救出された35歳の男性は腰などに打撲を負っているものの、命に別状は無かった。
岐阜県警・揖斐署によると、21日の午前9時20分ごろ、「坂内村川上付近にある池ノ又谷にクルマごと落ちた男性を救助した」と釣り人から警察に通報があった。男性は近くの病院に搬送されて治療を受けたが、腰などに打撲を負っているものの、命に別状はないという。

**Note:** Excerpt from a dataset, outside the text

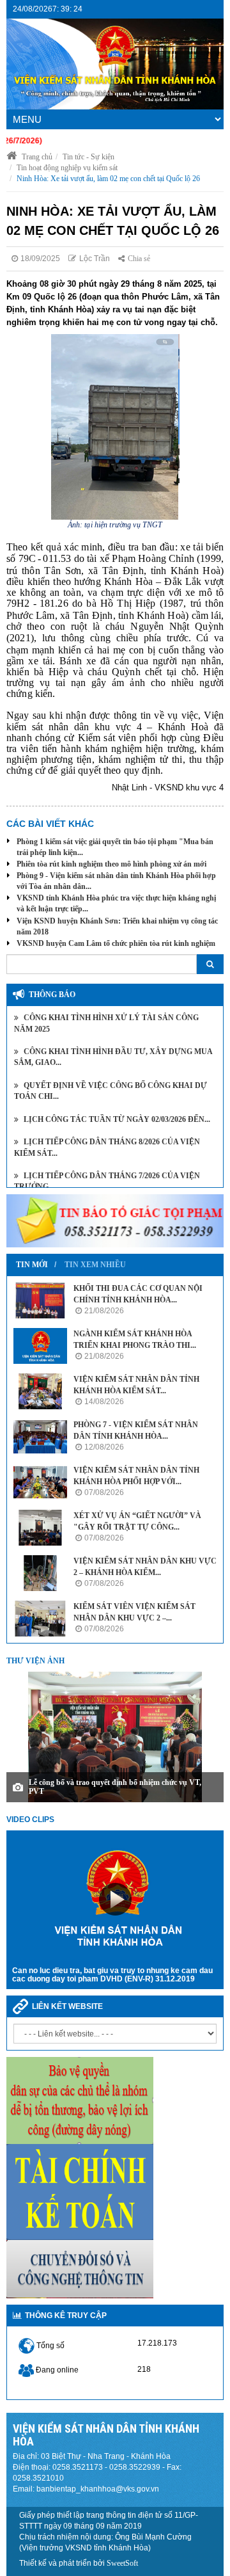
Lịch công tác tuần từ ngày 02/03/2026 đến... (116, 1119)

男性は今月14日の午後8時ごろ、発見現場の沢から約50m上にある村道を軽自動車で走行していた際、運転を誤って谷底に転落した。クルマは大破したが、運転していた男性は軽傷で済んだ。
男性は携帯電話や食料は所持しておらず、一時は自力で脱出することも考えたが、腰を痛めていたことや、落下地点が急斜面であったことからこれを断念。以後、発見されるまでの1週間は沢の水を飲むだけで飢えに耐えていたという。
発見されたのは21日の午前8時30分ごろで、釣り人はたまたま現地を訪れたという。笛の音がするので沢に下り、大破したクルマを発見したが、状況から生存者がいるとは思えず、助手席側から乗員が這い出てきたときには死ぬほど驚いた…と証言しているようだ。
現場は坂内村の中心部から北西に9kmほど離れた地点にあり、村道の交通量は非常に少ないとされる。
警察では「高所からの落下にも関わらず、男性が助かったのは途中の樹木に何度かクルマが引っかかり、その度に落下速度が軽減されたからではないか。普段はあまりクルマが通らない場所だけに、発見されたこと自体が奇跡的だ」とコメントしている。